I find myself being comfortable and wanting to talk about Christ the King. And I believe so has the American Church. Power. Status. Money — those are the things that majority of us associate with kings. And I believe that we haven’t separated ideas/images of earthly monarchy to the Kingdom of God. Too many of us often look for a God that came with an iron fist to rule with power and have a hard time accepting the God who came with a towel and basin. It’s easy to desire power. It’s hard to wash the muck off of the feet of the one who will turn you over to your death and the feet of those who will abandon you when things get tough. But it’s the Jesus with the towel and basin that changed the world and continues to transform the world.
But, we tend to want to look for God in stained windows — not in the stains of our society and our hearts.
So, I don’t think we, as a Church, talk about Christ the Prophet at all. The one that turned societal expectations upside down; the one that challenged the status quo; the one that confronted the powerful; the one that stood with the powerless;
Because, man, that kinda shit will get you killed.

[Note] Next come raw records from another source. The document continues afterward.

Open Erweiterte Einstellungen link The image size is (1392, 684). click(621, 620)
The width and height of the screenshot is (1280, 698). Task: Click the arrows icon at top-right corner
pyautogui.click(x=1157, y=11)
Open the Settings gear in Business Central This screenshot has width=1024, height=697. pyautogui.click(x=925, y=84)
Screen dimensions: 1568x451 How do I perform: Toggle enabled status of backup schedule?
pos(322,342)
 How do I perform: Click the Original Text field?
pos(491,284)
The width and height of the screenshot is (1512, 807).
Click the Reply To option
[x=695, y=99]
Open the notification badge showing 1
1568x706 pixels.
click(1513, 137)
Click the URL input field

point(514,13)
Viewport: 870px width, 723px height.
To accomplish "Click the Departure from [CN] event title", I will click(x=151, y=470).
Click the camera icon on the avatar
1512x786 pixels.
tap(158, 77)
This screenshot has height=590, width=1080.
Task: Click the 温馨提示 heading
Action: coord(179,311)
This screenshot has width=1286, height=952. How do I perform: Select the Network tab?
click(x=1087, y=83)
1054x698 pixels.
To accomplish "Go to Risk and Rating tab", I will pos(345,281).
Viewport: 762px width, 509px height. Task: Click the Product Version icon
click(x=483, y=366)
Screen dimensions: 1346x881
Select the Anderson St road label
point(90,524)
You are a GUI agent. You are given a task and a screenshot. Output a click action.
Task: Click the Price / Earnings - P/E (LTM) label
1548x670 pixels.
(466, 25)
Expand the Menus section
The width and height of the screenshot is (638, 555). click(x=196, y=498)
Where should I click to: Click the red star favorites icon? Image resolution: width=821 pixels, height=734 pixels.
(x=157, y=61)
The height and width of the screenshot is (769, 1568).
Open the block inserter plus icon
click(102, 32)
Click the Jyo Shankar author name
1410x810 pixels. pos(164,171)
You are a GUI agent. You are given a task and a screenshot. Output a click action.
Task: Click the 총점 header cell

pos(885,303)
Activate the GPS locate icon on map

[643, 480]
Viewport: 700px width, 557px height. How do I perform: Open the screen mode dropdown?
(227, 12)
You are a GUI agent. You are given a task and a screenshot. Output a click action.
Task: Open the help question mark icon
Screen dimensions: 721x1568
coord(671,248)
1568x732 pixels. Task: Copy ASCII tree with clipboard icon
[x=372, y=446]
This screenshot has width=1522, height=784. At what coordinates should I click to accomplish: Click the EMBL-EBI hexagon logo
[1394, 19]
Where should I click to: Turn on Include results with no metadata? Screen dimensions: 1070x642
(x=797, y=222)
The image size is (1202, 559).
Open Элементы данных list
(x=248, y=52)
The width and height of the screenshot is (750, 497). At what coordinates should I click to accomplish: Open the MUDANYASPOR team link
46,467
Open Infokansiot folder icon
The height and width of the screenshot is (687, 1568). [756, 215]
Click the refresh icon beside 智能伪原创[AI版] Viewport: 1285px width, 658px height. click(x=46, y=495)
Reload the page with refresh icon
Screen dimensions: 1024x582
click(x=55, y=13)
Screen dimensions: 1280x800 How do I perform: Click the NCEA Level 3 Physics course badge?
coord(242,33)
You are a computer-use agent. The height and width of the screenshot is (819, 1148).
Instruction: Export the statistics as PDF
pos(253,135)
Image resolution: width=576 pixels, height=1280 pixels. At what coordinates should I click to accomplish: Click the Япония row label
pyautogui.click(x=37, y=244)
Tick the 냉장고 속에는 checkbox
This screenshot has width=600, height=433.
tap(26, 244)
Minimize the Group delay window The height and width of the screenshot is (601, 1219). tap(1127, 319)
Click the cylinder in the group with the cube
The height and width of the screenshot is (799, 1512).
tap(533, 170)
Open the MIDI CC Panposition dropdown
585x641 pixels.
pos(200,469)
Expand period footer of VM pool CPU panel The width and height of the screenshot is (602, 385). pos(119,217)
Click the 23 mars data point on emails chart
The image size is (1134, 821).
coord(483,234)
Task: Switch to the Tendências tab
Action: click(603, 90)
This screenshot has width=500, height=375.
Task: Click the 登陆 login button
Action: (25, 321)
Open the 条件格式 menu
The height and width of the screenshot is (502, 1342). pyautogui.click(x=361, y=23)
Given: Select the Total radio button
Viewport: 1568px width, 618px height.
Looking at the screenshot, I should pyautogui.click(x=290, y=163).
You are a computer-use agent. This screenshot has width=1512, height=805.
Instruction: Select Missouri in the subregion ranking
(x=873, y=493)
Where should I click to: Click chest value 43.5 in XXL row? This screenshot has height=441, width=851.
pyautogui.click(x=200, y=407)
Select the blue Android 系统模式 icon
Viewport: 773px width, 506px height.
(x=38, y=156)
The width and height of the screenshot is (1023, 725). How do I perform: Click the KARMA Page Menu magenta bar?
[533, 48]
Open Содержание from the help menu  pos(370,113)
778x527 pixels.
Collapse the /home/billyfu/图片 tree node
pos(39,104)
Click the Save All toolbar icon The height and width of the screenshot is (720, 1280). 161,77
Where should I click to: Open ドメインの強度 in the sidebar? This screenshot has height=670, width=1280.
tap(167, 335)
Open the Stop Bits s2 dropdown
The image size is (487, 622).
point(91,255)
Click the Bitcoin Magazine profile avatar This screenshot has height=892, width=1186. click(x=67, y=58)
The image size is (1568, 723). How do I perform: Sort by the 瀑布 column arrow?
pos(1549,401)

And man oh man. Everybody wants to go to heaven, but nobody wants to die.
That’s me, alright.

So 36, huh? Feels like 35 — only my time seems more limited — or at least, I’m more aware of my limited time.
I’m a bit miffed that I still have so much more growing up and maturing to do. I remember being 10 and thinking 30 was so old. You’d assume people would have their crap together by then. But, nope. Adulting is hard. Pastoring while trying to adult is at best messy; at worst disastrous.

You live. You learn. You forgive. You seek forgiveness. You embody grace. Extend mercy. Ask for mercy. You fight. You love. Love. Love. And love. And love. And — just in case I haven’t emphasized it enough — you love. 

I’ve been spending a lot of time in the last few weeks reading the Beatitudes and the Sermon on the Mount for my devotionals.
The point of the Beatitudes, Richard Rohr argues, is that “to live a just life in this world is to have identified with the longings and hungers of the poor, the meek, and those who weep.” This sort of goes against the narrative from many Christian circles throughout the election season. We seemed to be more afraid of being powerless than standing with those who are powerless.

The one thing I know amid the angst within me is this:
If I build on fear, I’ll only create a house of fear.
If I build on anger, it’ll only make my family and friends miserable — and I’ll pass that anger on to my son all the while corrupting my very own soul.
Being angry and afraid may only end up being a waste of time because nothing may get accomplished; because nothing is built. It’s a house built on sand.

I can only build on faith, because all other ground is sinking sand.
Again, in the words of Richard Rohr: You cannot build on death, you can only build on life. We must be sustained by a sense of what we are for and not just what we are against.”

I am for you.
I am for us.
I am for love.

Forgive me when I forget what I am for and only remember what I’m against.
Forgive me when I’m too afraid, too apathetic, and/or too lazy to act.
Forgive me when I forget that the biggest and greatest calling in my life is to love.

We will not break. We will endure.

In the words of Kendrick Lamar (or rather, Pharrell):
we gon’ be alright
we gon’ be alright
we gon’ be alright
do you hear me, do you feel me? we gon’ be alright.